(Beginning of Dataset extract)

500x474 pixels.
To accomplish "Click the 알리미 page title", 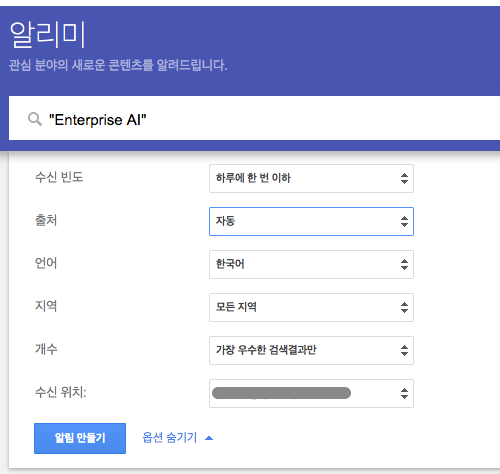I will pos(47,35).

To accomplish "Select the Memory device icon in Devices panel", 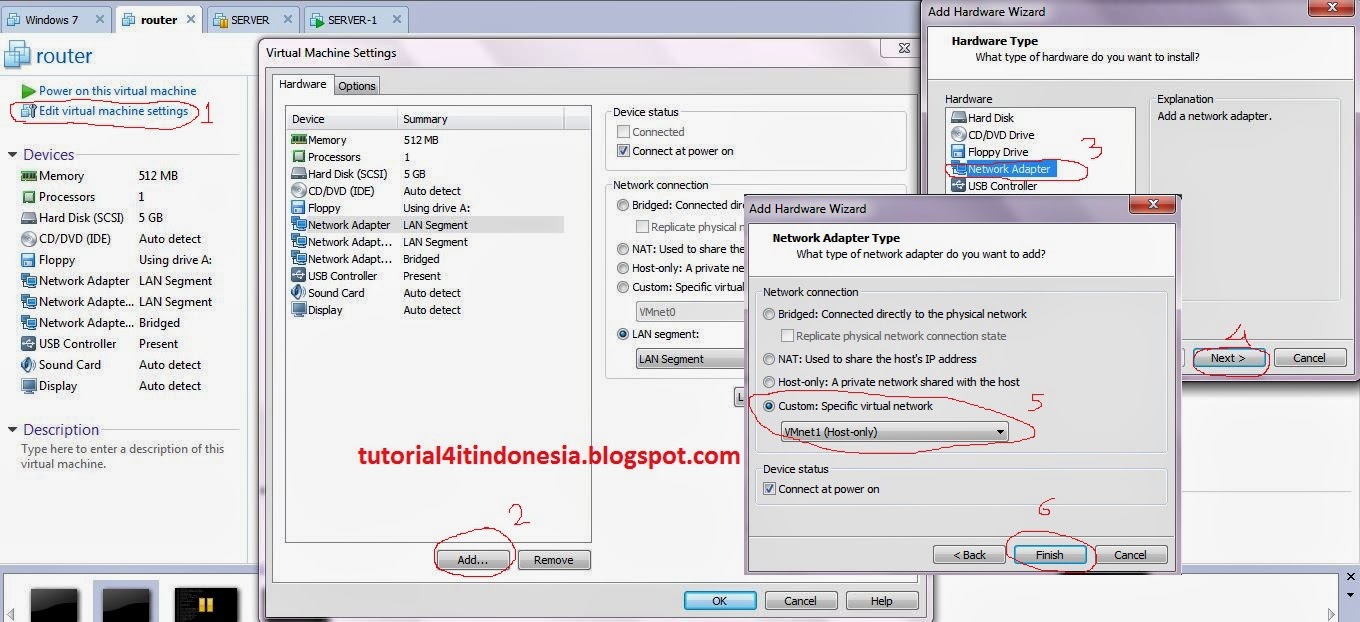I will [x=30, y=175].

(End of Dataset extract)
(Beginning of Dataset extract)

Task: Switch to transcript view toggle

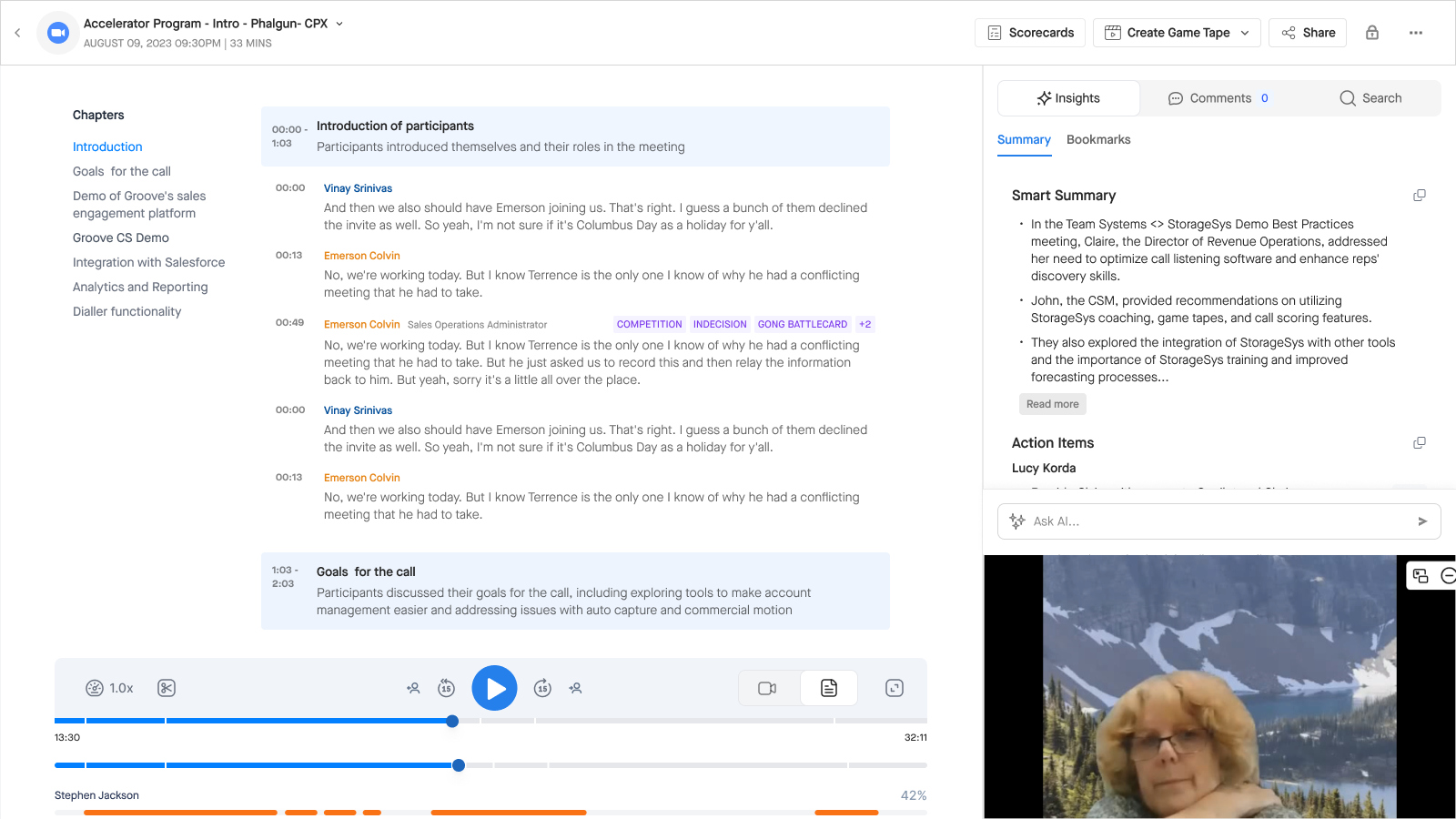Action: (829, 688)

(End of Dataset extract)
(Beginning of Dataset extract)

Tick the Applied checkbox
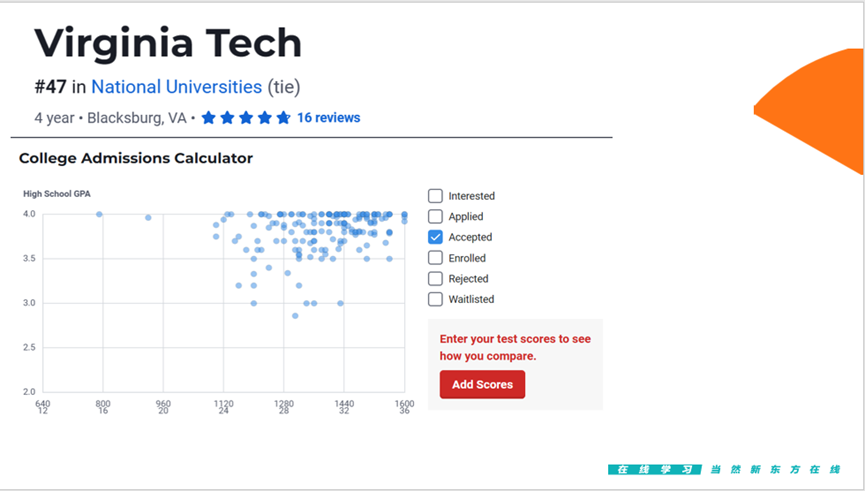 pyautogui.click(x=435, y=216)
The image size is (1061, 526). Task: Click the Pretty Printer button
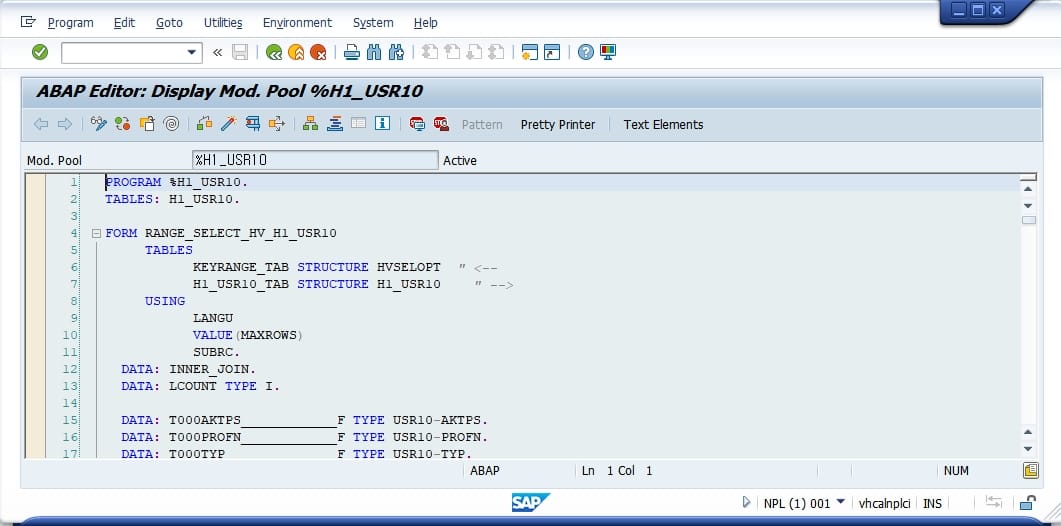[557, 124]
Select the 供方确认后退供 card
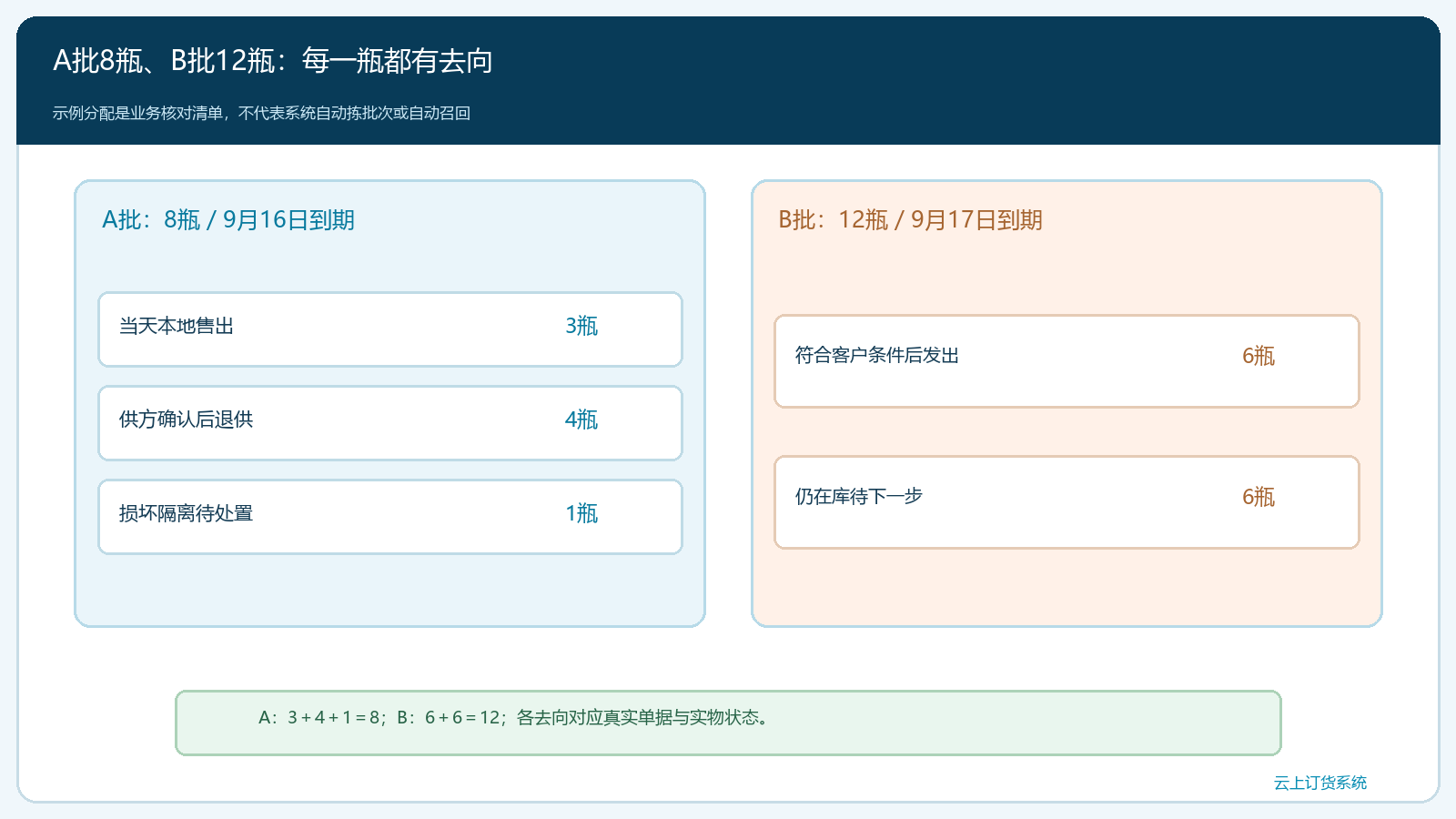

(End of Dataset extract)

**Assignment**.
Word for word, write out the lines above running from the one with "Tick the Applied checkbox" up to and including the one with "Select the 供方确认后退供 card". Drop any picture.

**Your response**.
Tick the Applied checkbox
 pyautogui.click(x=435, y=216)
The image size is (1061, 526). Task: Click the Pretty Printer button
[557, 124]
Select the 供方确认后退供 card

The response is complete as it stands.